Medien: Schalke verabschiedet sich aus Kolasinac-Poker

von Fussballeck16:39 Uhr | 16.09.2020
Özil und Kolasinac sind im Juli überfallen worden
Vor etwa drei Wochen kamen zum ersten Mal Gerüchte um eine Rückkehr von Sead Kolasinac zu Schalke 04 auf. Der finanziell marode Bundesligist nimmt inzwischen aber offenbar Abstand von einer Verpflichtung.

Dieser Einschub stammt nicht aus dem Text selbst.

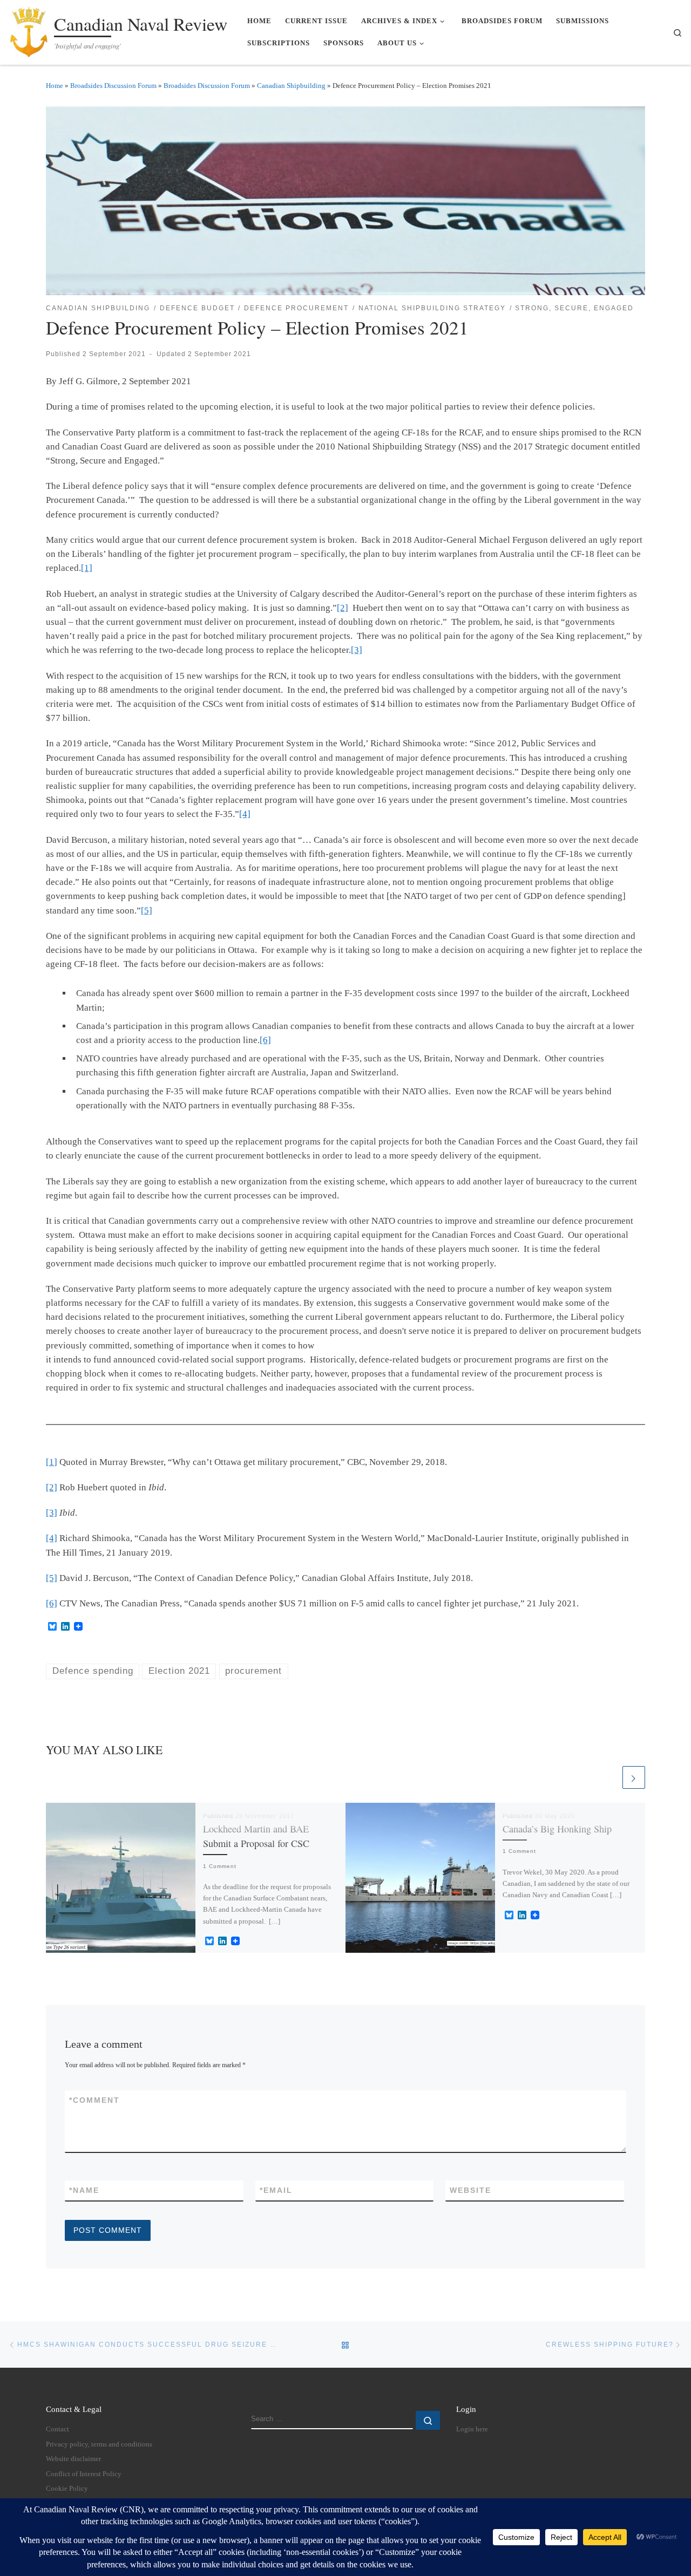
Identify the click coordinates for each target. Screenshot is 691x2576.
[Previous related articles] (609, 1777)
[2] (342, 608)
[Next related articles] (633, 1777)
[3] (356, 650)
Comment (94, 2100)
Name (84, 2190)
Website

Leverkusen jetzt der Favorit

Der von beiden Seiten avisierte Transfer von Sead Kolasinac zu Schalke 04 ist offenbar vom Tisch. Nach Informationen des Journalisten Raphael Wiesweg haben die Knappen eine mögliche Rückkehr des bosnischen Nationalspielers abgehakt. Noch Ende August hieß es, dass Kolasinac alles, was geht, versuchen wolle, um wieder zurück nach Gelsenkirchen zu wechseln.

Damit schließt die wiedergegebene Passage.